• **TEXTAUSZUG**:

***

Die Paramount, die Ufa und die Metro-Goldwyn-Corporation gründeten einen gemeinsamen Verleih namens Parufamet, der je zur Hälfte dem deutschen und den amerikanischen Vertragspartnern gehörte. Die Ufa verpflichtete sich, ihren beiden Partnern jeweils 20 Filme pro Jahr abzunehmen und diesen 75% (später 50%) der Spielzeit in den Kinos zu reservieren, die direkt oder indirekt zu ihrem Imperium gehörten. Die Paramount und die Metro sagten dafür zu, je 10 Ufa-Filme jährlich in ihr Programm aufzunehmen – allerdings ohne garantierte Spielzeiten und unter der Voraussetzung, dass diese den „geschmacklichen Bedürfnissen“ des amerikanischen Publikums entsprachen. Anders gesagt: Die Amerikaner bestimmten darüber, wie der Publikumsgeschmack zu sein hatte und behielten sich vor, deutsche Filme ihren Vorstellungen nach umzuschneiden. Ohne den Parufamet-Vertrag wäre die Metropolis-Geschichte anders verlaufen.
Himmel der Kreativen
Fritz Langs Karriere wäre auch anders verlaufen, wenn es Erich Pommer nicht gegeben hätte. Pommer war der wichtigste Produzent der Weimarer Republik. Unter seiner Leitung entstanden viele Meisterwerke von Regisseuren wie Lang, Dupont und Murnau, die dazu beitrugen, das deutsche Kino weltberühmt zu machen. Pommer hatte ein Gespür für Talente, die er zu unschlagbaren Kreativteams zusammenfasste, wie man heute sagen würde. Er stellte sicher, dass die Regisseure, an die er glaubte, mit den besten Autoren, Kameraleuten und Produktionsdesignern zusammenarbeiten und sich die Zeit nehmen konnten, die sie brauchten. Lang machte von diesen Möglichkeiten ausgiebig Gebrauch. Dazu gehörten umfangreiche Vorarbeiten.
Bei Fritz Lang denkt man heute an einen egomanischen Regie-Tyrannen, der mit dem Megaphon Anweisungen gibt, die seine Untertanen zu befolgen haben. Erich Kettelhut zeichnet in seinen Memoiren ein anderes Bild. Bevor die Dreharbeiten beginnen konnten, traf sich Lang mit seinem Stab (Drehbuch, Kamera, Musik, Maske, Bauten, Produktionsdesign, Technik, Requisite) zu Regiesitzungen, die sich zum Beispiel bei den Nibelungen über drei Monate erstreckten. Diese Treffen begannen meistens um 4 Uhr nachmittags und endeten zwischen 1 und 3 Uhr nachts:
Jede Dekoration und jedes Detail, jede Stellung, jeder Gang eines Darstellers wurden genau besprochen und diskutiert. Lang gab erst dann den Auftrag zur Ausführung von Entwürfen und technischen Zeichnungen, wenn alle einverstanden waren. […] Zwei Tage nach der Besprechung legten alle ihre Arbeiten vor, die nochmals geprüft und diskutiert wurden, um dann angenommen, verändert oder von Lang abgelehnt zu werden. Im letzten Fall fing die ganze Prozedur wieder von vorne an.

***

• **BEREITGESTELLTE DATEN**:
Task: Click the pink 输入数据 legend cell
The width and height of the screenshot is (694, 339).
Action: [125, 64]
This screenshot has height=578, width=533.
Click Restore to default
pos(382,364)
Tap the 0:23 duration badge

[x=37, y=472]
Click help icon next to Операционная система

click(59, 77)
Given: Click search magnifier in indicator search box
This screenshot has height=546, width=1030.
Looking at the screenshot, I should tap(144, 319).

***

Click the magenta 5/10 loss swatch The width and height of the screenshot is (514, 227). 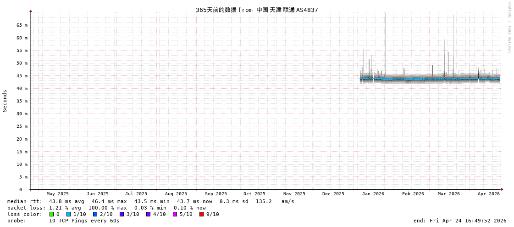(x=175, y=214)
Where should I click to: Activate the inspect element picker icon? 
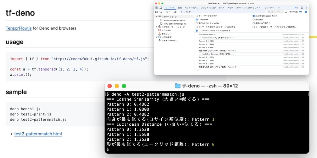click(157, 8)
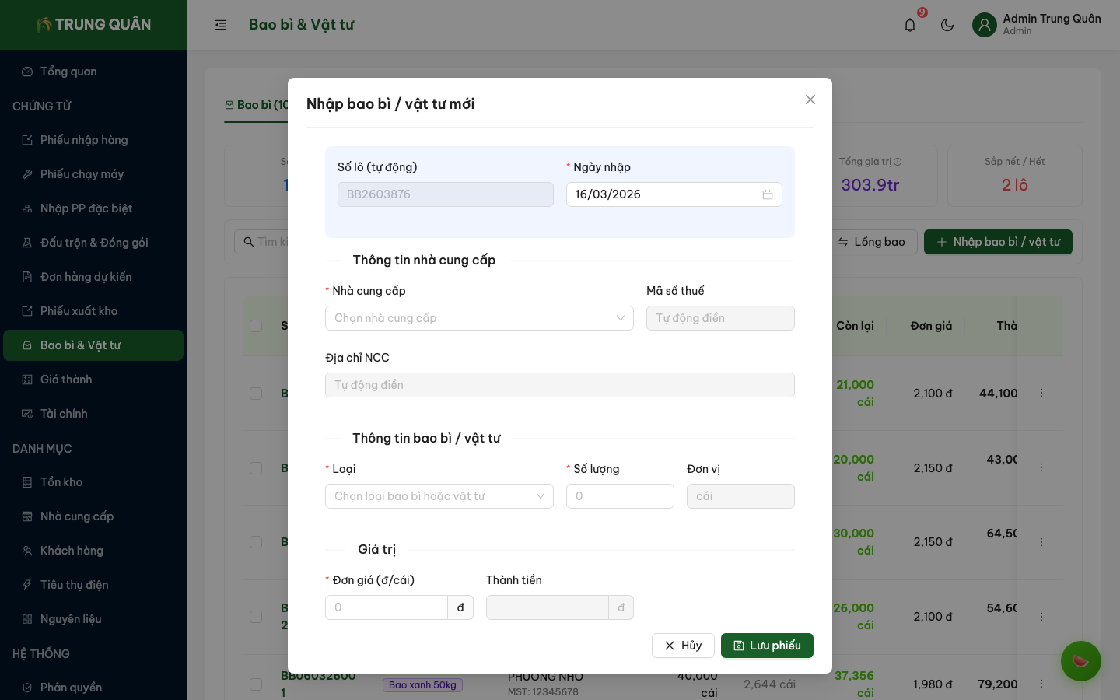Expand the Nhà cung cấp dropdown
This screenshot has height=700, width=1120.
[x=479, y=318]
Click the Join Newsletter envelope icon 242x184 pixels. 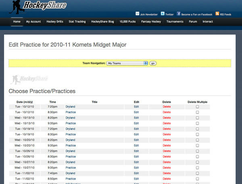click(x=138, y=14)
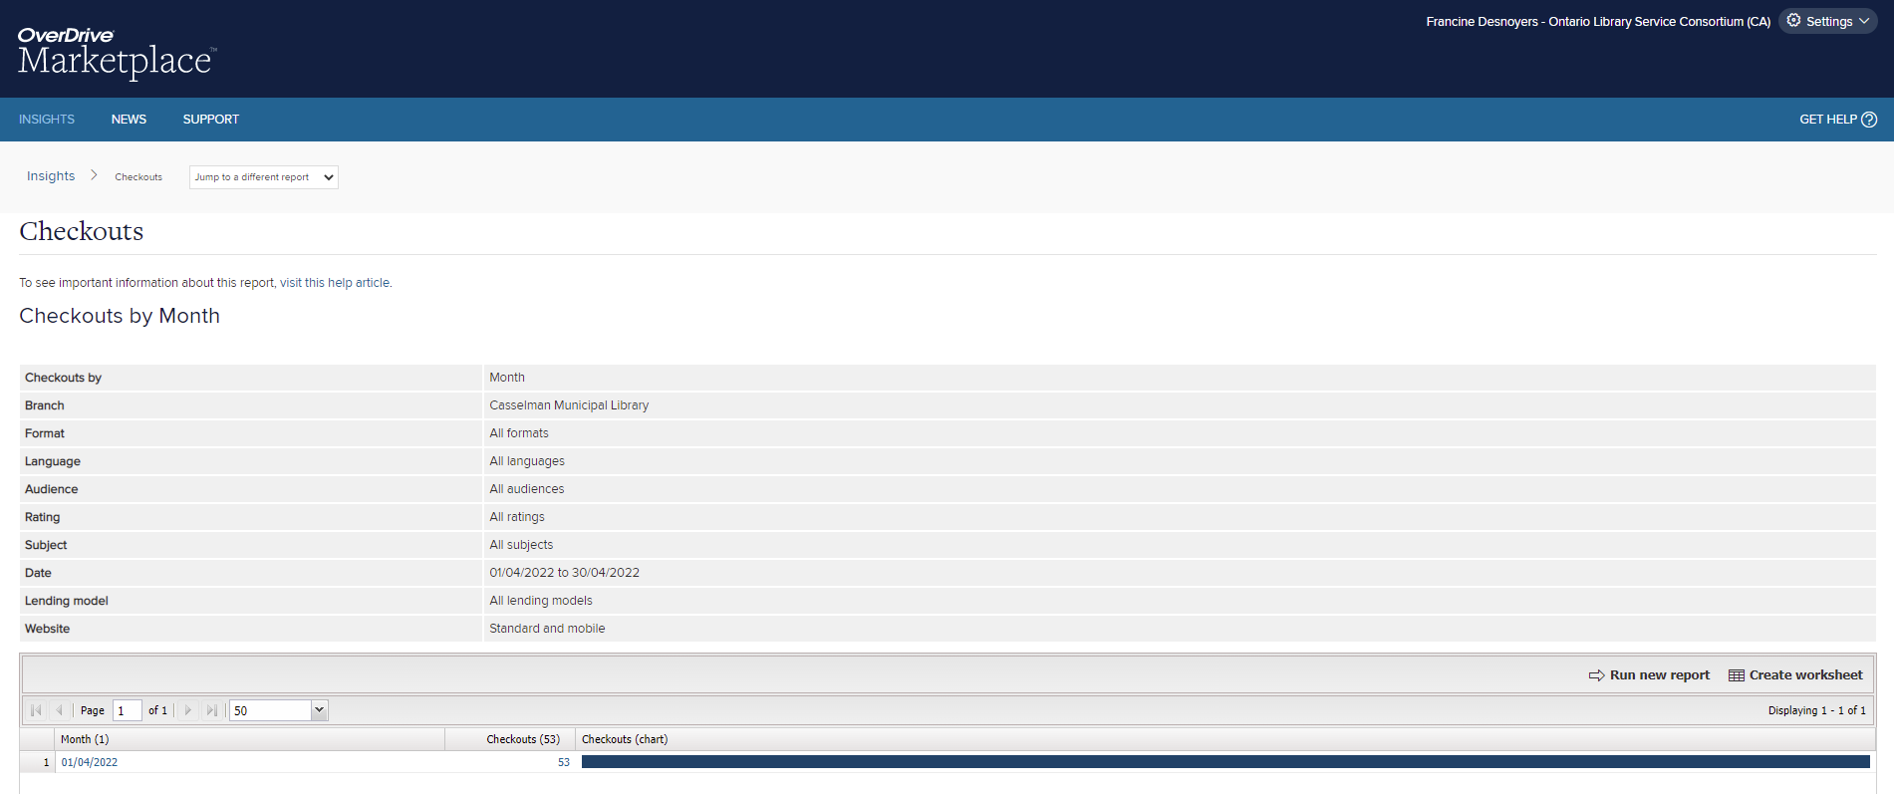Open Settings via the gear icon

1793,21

***

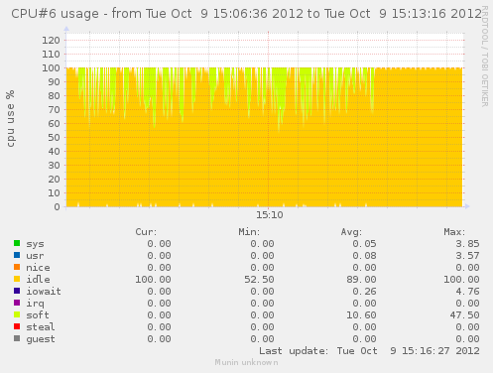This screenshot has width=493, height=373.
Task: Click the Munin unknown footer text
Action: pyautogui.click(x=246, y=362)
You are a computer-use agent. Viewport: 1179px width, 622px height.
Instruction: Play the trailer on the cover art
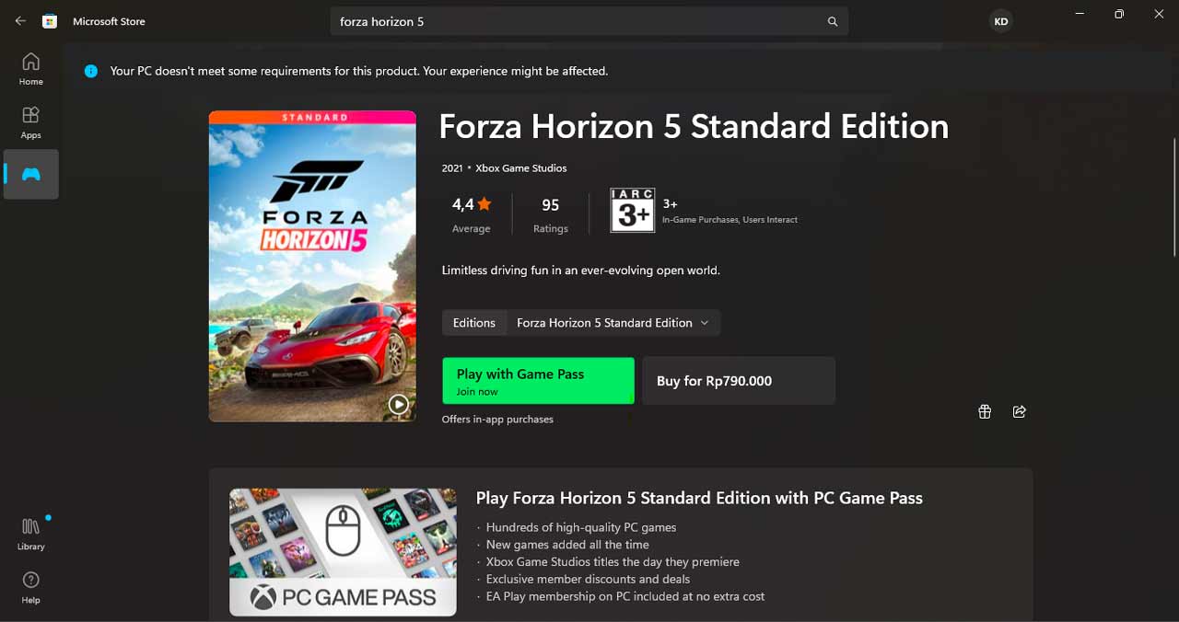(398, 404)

***

• **ARBEITSAUFTRAG A**:
Beantworten Sie anhand des Textauszugs über Fritz Lang und die Ufa diese drei Fragen:
(i) Wie viele Filme pro Jahr musste die Ufa jedem ihrer beiden amerikanischen Partner abnehmen?
(ii) Wer war dem Textauszug zufolge der wichtigste Produzent der Weimarer Republik?
(iii) Zu welcher Uhrzeit begannen Langs Regiesitzungen meistens?
• **ARBEITSAUFTRAG B**:
Schreiben Sie den Textauszug über Fritz Lang und die Ufa im Anschluss an seinen letzten Satz weiter.

• **LÖSUNG A**:
(i) 20 Filme pro Jahr.
(ii) Erich Pommer.
(iii) Meistens um 4 Uhr nachmittags.

• **LÖSUNG B**:
Wer heuer nur ein Filmbuch lesen will, sollte Kettelhuts Der Schatten des Architekten in Betracht ziehen. Metropolis, meinte 1927 der junge Luis Buñuel, „müsste namenlos sein, wie eine Kathedrale“, weil so viele Menschen „am Bau dieser monumentalen Kathedrale des modernen Kinos“ beteiligt gewesen seien. Kettelhuts Memoiren machen deutlich, wie sehr Dr. Mabuse, Die Nibelungen, Metropolis und auch andere Klassiker wie Asphalt von Joe May das Resultat einer kollektiven Anstrengung sind. Wer wie und unter welchen Umständen die heute noch faszinierenden Spezialeffekte erfand oder weiterentwickelte, wie es war, in Siegfrieds Drachen zu stecken, wie Lang ein Heer von Statisten in Bewegung setzte und wie er die Brüste der Frau Eiermann choreographierte: bei Kettelhut erfährt man es.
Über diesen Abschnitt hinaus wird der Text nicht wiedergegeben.